** Opening DATASET RECORDS block **

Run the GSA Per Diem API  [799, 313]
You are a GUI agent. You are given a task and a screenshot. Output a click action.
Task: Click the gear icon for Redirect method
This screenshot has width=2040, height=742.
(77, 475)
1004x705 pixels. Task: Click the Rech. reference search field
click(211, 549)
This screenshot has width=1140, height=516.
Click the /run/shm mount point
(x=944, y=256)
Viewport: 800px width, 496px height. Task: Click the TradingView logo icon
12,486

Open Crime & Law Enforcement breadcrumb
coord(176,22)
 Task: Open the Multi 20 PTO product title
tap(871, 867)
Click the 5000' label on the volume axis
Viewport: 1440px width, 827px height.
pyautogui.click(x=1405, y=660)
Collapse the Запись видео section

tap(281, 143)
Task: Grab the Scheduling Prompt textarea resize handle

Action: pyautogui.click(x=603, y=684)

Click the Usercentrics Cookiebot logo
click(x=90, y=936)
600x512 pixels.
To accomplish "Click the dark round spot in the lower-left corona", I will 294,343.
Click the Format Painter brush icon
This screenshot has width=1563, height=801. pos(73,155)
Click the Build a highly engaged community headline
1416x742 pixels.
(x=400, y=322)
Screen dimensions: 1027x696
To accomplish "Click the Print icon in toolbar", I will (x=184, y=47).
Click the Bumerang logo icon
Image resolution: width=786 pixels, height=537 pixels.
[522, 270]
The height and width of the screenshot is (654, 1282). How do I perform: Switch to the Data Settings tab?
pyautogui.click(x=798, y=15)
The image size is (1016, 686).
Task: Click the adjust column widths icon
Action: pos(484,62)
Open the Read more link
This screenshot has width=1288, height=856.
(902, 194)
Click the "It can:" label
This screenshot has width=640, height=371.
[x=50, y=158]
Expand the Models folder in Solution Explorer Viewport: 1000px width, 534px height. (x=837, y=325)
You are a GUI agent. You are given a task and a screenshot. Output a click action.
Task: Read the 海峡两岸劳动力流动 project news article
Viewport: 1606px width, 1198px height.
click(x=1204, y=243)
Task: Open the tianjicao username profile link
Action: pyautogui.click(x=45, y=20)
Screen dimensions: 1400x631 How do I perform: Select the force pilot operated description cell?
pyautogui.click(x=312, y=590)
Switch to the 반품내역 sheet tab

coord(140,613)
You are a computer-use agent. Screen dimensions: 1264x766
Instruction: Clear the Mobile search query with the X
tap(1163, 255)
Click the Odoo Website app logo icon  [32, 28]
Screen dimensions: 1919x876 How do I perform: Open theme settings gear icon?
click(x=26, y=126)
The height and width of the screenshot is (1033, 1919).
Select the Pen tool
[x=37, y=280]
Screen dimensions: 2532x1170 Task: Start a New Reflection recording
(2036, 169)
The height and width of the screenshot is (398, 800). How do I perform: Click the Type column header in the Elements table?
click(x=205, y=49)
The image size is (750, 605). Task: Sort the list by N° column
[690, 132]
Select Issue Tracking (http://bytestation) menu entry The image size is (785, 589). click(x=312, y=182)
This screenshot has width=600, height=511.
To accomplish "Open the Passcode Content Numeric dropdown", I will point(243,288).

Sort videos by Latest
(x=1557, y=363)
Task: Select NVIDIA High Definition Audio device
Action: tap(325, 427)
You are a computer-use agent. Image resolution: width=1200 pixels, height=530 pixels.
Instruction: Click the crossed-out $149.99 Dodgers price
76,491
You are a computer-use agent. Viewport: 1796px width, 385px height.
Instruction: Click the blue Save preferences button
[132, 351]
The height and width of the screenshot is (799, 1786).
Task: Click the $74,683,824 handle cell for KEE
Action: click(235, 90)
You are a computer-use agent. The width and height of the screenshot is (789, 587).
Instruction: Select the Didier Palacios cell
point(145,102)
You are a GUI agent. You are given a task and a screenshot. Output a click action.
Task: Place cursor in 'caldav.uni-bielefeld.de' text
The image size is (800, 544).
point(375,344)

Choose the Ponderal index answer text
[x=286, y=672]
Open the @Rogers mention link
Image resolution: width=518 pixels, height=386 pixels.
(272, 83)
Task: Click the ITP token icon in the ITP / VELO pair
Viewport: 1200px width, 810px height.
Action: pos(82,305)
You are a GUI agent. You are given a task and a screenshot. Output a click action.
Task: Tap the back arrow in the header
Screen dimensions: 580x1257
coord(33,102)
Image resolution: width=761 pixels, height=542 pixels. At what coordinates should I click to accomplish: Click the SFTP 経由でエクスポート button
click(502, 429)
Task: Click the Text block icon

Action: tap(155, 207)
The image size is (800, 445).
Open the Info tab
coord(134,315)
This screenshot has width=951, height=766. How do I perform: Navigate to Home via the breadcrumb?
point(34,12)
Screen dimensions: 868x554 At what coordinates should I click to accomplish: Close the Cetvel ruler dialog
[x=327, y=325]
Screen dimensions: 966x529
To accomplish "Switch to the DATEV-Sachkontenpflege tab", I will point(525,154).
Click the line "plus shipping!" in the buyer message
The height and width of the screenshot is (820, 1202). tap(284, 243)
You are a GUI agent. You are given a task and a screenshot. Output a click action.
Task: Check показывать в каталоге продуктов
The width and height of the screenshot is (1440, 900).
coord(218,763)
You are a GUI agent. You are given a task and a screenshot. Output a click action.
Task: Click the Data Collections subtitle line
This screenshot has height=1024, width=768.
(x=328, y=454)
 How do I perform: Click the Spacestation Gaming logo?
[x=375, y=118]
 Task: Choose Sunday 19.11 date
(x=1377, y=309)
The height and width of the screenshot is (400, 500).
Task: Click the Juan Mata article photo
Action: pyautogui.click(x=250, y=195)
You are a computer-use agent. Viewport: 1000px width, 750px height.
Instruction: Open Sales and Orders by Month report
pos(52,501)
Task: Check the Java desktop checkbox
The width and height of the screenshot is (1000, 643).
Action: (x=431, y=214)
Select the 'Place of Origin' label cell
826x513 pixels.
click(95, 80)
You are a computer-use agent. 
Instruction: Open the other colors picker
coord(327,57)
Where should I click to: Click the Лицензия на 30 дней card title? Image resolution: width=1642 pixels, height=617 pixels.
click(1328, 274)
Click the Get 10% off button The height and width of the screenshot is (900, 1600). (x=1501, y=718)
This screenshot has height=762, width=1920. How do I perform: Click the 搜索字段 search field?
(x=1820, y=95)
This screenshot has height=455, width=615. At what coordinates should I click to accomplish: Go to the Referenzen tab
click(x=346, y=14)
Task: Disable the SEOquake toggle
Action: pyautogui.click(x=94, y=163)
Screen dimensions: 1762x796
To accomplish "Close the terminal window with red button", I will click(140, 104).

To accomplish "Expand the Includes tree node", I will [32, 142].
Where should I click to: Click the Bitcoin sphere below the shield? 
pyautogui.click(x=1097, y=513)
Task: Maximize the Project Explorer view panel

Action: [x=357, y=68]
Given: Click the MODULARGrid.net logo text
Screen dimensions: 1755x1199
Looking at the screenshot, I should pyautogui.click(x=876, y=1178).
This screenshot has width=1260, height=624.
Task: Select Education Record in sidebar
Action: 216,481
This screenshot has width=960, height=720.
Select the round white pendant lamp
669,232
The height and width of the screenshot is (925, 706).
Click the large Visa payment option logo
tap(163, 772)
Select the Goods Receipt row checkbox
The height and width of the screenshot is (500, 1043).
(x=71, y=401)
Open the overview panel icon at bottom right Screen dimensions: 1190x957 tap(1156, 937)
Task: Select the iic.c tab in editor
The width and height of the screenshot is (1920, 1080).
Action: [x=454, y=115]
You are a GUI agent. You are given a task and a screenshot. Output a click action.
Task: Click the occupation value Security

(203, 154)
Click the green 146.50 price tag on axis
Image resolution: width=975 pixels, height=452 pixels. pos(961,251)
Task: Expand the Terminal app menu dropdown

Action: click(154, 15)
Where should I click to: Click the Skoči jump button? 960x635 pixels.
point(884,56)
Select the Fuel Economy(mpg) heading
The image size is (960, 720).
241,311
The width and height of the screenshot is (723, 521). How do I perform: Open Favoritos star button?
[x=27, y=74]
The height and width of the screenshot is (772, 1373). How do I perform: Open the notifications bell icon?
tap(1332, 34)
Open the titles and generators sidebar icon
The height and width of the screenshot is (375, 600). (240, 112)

** Closing DATASET RECORDS block **

WHAT TO WORK ON: Copy each line above that has the word "will".

SOLUTION:
To accomplish "Click the dark round spot in the lower-left corona", I will 294,343.
To accomplish "Click the Print icon in toolbar", I will (x=184, y=47).
To accomplish "Open the Passcode Content Numeric dropdown", I will point(243,288).
To accomplish "Switch to the DATEV-Sachkontenpflege tab", I will point(525,154).
To accomplish "Close the terminal window with red button", I will click(140, 104).
To accomplish "Expand the Includes tree node", I will [32, 142].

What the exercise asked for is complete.